Bechtel's business activities began in 1898, when cattle farmer Warren A. Bechtel moved from Peabody, Kansas, to the Oklahoma Territory to construct railroads with his team of mules. Bechtel moved his family frequently between construction sites around the western United States for the next several years, eventually moving to Oakland, California, in 1904, where he worked as the superintendent on the Western Pacific Railroad. In 1906, W. A. Bechtel won his first subcontract to build part of the Oroville-to-Oakland section of the Western Pacific Railroad. That year he bought a steam shovel, becoming a pioneer of the new technology. He painted "W.A. Bechtel Co." on the side of the steam shovel, effectively establishing Bechtel as a company, although it was not yet incorporated. Bechtel completed work on a series of railroad contracts during the early 1900s, culminating in an extension of the Northwestern Pacific Railroad finished in 1914.

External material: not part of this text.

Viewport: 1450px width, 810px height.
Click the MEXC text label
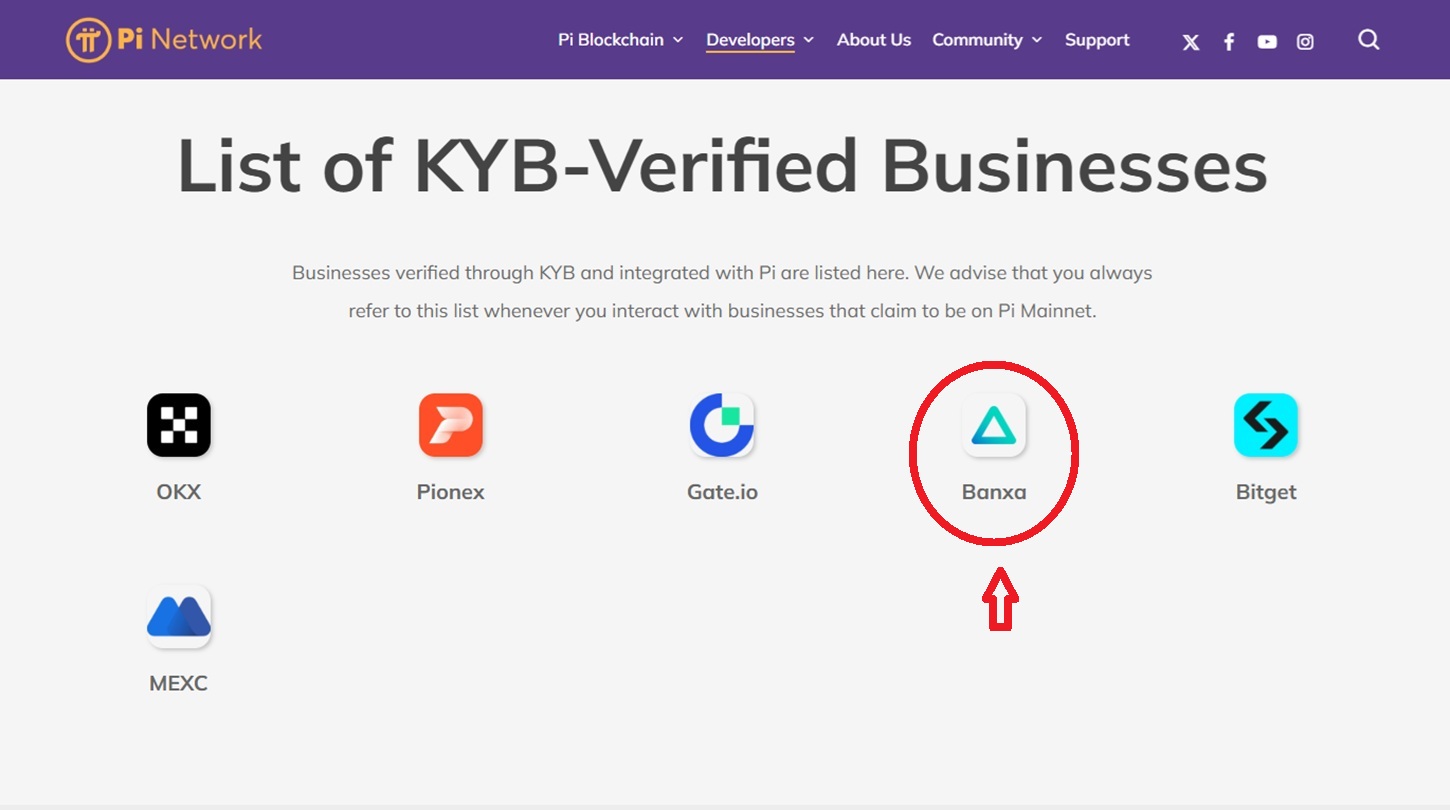point(179,684)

Starting with the construction of Klamath River Highway in California in 1919, Bechtel ventured into jobs other than building railroads. The company-built roads, bridges, and highways throughout the western United States. The company worked on its first hydroelectric projects in the 1920s for Pacific Gas and Electric Company in California.

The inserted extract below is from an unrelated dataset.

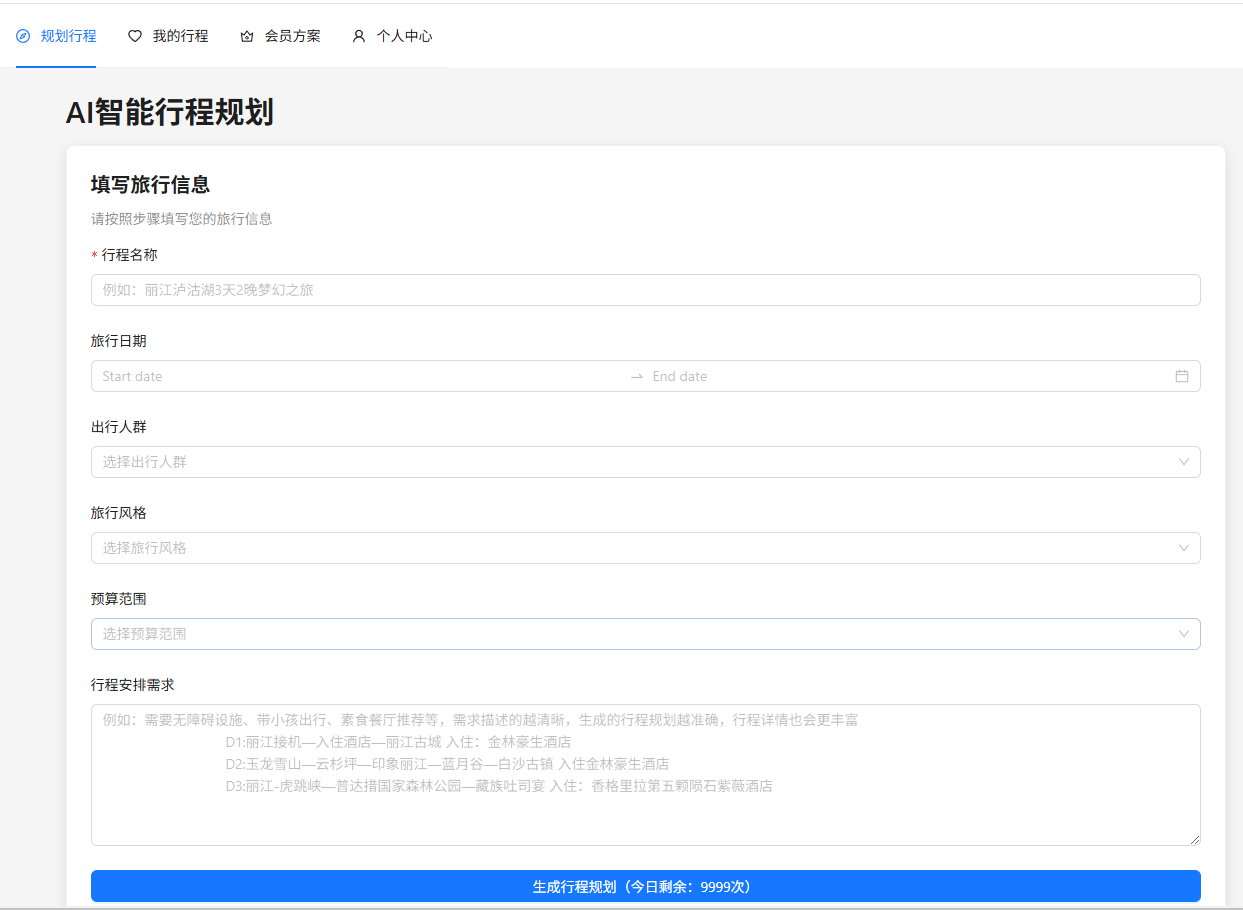Viewport: 1243px width, 910px height.
Task: Open the 出行人群 dropdown
Action: [x=600, y=462]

In 1925, Warren, his sons Warren Jr, Stephen, Kenneth (Ken), and his brother Arthur (Art) joined him to incorporate as W.A. Bechtel Company, which by this time was the leading construction company in the western United States. In 1929, Warren's son, Stephen, urged his father to embark on the company's first pipeline project. Bechtel began working with California Standard Oil Company to build pipelines and refineries.
In January 1931, Bechtel joined other contractors in the west to form Six Companies, Inc., a consortium created to bid for a contract from the U.S. government to construct Hoover Dam. Six Companies won the bid in March and construction began in the summer of 1931.